The Black Lizard by Edogawa Rampo

The Black Lizard by Edogawa Rampo Translated by Ian Hughes, published by Kurodahan Press, 2006. Private detective Akechi Kogoro was the action-oriented, cerebral hero of a series of stories and novels written by Hirai Taro (1894-1965), a very popular author in Japan who wrote under the name Edogawa Rampo. Rampo took the name as an homage to the creator of the detective story, Edgar Allan Poe. Rampo was a great fan and scholar of Poe's work, and based his own character's ratiocination for solving murderous puzzles on the skills exhibited by Poe's detective, C. Auguste Dupin. Weird and gothic touches in Rampo's stories, including the appearances of secret codes, also hint at his devotion to Poe. For example, in The Black Lizard, the eponymous female mastermind of the tale sits upon a trick sofa: its interior had been hollowed out as part of a plot to kidnap the daughter of a gem owner. At one point in the novel, she believes the detective, Akechi Kogoro, has hidden within the sofa's secret compartment. She imagines she hears the beating of the detective's heart within the sofa, and the beats grow louder and more thunderous the longer she obsesses about the idea.

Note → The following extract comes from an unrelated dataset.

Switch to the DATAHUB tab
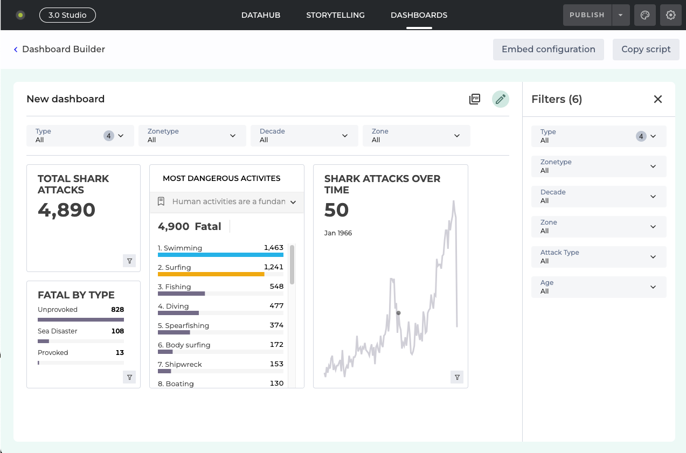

Shades of “A Tell-Tale Heart.” The Black Lizard also has an underground headquarters, within which she displays her stolen loot as in a museum. Included are men and women she has killed and had stuffed, preserved in life-life poses. Another man, still alive, is kept naked in a cage. The scenes are horrific. Imagine Victorian-era Sherlock Holmes encountering such shocking scenes! Akechi and the Black Lizard clash again and again through this story, as the villainess plots to steal away a teenage girl for the ransom of a rare jewel. Several murders and disguises, including several encounters with seeming doppelgangers, mark the battle of wits and the various traps and escapes that occur within the racing narrative. The plot is pure pulp, and would not have been out of place in an issue of Dime Detective. Not many of Edogawa Rampo's stories are available for English readers, but the ones I've read have been quite entertaining examples of another country's literary phases from the past century.